··· Records for this exercise

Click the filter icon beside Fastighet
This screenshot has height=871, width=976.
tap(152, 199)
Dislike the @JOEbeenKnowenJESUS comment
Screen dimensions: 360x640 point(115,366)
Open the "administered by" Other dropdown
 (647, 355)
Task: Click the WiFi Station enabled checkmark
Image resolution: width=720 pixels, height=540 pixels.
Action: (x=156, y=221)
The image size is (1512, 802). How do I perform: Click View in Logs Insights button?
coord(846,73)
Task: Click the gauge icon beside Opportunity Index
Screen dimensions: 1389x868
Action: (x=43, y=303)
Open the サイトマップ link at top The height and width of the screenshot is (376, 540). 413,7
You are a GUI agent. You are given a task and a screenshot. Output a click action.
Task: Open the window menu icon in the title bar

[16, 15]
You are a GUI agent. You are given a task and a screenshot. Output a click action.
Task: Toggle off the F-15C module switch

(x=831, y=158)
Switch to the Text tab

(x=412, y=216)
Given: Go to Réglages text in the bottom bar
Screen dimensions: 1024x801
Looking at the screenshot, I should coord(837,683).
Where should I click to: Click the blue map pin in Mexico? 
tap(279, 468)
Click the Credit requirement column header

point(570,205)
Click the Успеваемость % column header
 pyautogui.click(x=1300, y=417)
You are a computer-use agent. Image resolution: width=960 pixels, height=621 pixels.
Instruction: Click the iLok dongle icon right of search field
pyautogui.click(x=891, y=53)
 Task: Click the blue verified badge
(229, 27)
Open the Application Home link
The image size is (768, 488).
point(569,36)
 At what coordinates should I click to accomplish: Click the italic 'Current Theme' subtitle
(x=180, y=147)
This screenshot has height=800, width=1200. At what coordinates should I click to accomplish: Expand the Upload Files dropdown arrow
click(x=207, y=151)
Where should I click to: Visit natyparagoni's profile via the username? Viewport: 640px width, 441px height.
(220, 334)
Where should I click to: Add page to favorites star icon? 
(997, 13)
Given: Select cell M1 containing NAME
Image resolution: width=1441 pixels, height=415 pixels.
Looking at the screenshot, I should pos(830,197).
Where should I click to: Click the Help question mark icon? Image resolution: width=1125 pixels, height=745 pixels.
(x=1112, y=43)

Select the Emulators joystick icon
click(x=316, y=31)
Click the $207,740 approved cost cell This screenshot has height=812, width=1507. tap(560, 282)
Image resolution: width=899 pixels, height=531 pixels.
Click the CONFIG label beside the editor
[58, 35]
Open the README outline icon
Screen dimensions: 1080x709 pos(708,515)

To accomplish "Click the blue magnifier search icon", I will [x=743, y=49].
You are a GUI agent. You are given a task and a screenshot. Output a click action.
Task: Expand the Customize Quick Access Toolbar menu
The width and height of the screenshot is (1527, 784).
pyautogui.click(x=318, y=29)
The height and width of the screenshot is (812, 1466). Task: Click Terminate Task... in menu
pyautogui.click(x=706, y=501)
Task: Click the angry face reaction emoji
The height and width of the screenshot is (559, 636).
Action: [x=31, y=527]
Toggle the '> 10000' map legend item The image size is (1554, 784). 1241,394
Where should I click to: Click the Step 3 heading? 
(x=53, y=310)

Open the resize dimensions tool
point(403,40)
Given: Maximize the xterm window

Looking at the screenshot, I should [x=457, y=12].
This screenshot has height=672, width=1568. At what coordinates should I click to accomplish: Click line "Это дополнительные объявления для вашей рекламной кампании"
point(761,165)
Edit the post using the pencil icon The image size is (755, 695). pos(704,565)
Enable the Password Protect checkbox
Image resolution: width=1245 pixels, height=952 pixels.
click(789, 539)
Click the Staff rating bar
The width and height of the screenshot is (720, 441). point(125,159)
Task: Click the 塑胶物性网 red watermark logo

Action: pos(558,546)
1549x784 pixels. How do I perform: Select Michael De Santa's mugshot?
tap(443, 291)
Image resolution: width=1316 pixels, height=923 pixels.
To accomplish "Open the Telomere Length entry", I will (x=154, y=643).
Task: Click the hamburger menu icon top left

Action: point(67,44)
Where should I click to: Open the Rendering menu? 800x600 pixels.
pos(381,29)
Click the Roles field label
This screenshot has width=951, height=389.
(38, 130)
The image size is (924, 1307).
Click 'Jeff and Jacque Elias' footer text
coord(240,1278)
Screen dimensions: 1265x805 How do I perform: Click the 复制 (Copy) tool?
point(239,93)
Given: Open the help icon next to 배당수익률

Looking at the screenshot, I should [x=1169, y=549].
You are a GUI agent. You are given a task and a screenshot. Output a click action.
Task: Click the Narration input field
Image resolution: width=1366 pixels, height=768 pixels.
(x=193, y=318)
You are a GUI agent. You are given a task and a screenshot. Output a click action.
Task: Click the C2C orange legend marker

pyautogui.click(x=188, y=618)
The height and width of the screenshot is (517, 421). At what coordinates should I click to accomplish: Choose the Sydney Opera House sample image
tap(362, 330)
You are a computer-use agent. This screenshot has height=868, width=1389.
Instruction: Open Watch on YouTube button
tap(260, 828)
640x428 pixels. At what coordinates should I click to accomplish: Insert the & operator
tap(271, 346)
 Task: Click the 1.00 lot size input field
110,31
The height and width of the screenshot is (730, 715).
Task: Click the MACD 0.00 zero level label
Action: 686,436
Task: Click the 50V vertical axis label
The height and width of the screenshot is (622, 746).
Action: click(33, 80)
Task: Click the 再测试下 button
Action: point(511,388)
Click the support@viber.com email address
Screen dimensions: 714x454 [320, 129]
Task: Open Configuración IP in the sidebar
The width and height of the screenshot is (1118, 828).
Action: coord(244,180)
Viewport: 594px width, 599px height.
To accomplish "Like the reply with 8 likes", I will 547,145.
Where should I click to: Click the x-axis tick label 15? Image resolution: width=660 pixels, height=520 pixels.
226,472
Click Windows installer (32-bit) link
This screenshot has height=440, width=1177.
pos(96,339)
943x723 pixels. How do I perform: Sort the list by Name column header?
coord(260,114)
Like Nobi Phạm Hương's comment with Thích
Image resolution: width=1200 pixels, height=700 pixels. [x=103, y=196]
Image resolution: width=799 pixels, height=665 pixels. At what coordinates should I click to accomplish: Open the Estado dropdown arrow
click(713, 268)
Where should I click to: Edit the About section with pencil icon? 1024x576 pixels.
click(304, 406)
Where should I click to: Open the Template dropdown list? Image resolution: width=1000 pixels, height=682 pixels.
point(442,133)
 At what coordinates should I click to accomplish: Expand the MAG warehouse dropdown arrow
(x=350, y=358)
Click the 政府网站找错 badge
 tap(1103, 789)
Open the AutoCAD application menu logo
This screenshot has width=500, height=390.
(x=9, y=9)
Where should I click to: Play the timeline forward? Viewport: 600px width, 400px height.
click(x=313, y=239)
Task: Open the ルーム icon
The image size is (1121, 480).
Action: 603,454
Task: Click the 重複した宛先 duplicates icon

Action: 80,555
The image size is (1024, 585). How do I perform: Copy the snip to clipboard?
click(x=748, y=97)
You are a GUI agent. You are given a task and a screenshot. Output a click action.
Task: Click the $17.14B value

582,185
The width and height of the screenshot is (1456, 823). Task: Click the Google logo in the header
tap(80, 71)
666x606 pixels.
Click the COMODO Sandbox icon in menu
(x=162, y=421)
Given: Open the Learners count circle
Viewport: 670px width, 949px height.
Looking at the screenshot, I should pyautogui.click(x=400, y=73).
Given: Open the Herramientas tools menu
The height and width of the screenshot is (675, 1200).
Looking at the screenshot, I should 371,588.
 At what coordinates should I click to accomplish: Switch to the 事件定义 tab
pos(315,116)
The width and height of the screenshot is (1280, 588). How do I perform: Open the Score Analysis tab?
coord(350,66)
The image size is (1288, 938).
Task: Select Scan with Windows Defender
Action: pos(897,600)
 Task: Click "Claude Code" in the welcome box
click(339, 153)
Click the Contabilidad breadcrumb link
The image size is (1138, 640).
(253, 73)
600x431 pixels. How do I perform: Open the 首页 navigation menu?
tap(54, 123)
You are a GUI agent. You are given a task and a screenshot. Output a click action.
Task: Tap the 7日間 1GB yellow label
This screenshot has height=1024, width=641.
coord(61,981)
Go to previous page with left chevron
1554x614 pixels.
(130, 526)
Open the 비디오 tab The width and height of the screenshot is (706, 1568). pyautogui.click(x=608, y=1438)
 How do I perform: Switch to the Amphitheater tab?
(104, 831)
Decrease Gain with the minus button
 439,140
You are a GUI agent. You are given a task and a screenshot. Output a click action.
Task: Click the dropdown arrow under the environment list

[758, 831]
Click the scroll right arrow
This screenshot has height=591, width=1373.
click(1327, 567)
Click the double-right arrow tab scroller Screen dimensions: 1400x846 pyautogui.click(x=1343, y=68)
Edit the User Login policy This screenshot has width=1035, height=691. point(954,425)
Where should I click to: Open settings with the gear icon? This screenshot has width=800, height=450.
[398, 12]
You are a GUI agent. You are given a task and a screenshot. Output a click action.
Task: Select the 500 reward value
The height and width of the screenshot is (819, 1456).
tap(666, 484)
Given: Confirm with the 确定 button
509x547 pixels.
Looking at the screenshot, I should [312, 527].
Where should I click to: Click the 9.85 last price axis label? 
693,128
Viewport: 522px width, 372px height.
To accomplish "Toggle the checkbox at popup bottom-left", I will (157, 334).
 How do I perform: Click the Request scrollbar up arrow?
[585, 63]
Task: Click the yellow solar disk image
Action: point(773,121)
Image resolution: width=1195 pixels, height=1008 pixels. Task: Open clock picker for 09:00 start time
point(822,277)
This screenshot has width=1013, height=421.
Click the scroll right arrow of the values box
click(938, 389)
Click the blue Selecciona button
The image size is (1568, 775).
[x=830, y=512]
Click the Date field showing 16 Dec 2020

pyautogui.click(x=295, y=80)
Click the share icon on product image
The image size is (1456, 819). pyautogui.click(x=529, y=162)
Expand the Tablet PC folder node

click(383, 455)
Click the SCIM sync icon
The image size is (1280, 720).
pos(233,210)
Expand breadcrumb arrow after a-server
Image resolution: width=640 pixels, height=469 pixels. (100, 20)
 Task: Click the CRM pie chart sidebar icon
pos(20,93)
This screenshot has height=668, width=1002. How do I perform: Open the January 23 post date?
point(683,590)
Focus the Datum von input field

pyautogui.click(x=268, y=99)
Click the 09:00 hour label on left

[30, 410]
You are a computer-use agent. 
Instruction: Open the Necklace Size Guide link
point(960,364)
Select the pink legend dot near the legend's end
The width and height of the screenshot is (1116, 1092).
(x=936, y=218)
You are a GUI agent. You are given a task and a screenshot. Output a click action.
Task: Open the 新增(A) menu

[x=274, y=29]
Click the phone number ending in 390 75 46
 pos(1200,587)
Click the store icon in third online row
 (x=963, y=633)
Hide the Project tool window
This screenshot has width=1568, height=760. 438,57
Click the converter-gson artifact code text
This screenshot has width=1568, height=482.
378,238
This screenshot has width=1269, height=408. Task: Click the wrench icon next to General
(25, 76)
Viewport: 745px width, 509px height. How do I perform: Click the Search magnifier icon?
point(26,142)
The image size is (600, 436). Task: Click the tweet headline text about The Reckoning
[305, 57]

······

## Problem requirements
From the entries above, return exactly the line containing "Click the COMODO Sandbox icon in menu", the line containing "Edit the User", and all lines between, and nothing else.

## Answer to the exercise
Click the COMODO Sandbox icon in menu
(x=162, y=421)
Given: Open the Learners count circle
Viewport: 670px width, 949px height.
Looking at the screenshot, I should pyautogui.click(x=400, y=73).
Given: Open the Herramientas tools menu
The height and width of the screenshot is (675, 1200).
Looking at the screenshot, I should 371,588.
 At what coordinates should I click to accomplish: Switch to the 事件定义 tab
pos(315,116)
The width and height of the screenshot is (1280, 588). How do I perform: Open the Score Analysis tab?
coord(350,66)
The image size is (1288, 938).
Task: Select Scan with Windows Defender
Action: pos(897,600)
 Task: Click "Claude Code" in the welcome box
click(339, 153)
Click the Contabilidad breadcrumb link
The image size is (1138, 640).
(253, 73)
600x431 pixels. How do I perform: Open the 首页 navigation menu?
tap(54, 123)
You are a GUI agent. You are given a task and a screenshot. Output a click action.
Task: Tap the 7日間 1GB yellow label
This screenshot has height=1024, width=641.
coord(61,981)
Go to previous page with left chevron
1554x614 pixels.
(130, 526)
Open the 비디오 tab The width and height of the screenshot is (706, 1568). pyautogui.click(x=608, y=1438)
 How do I perform: Switch to the Amphitheater tab?
(104, 831)
Decrease Gain with the minus button
 439,140
You are a GUI agent. You are given a task and a screenshot. Output a click action.
Task: Click the dropdown arrow under the environment list

[758, 831]
Click the scroll right arrow
This screenshot has height=591, width=1373.
click(1327, 567)
Click the double-right arrow tab scroller Screen dimensions: 1400x846 pyautogui.click(x=1343, y=68)
Edit the User Login policy This screenshot has width=1035, height=691. point(954,425)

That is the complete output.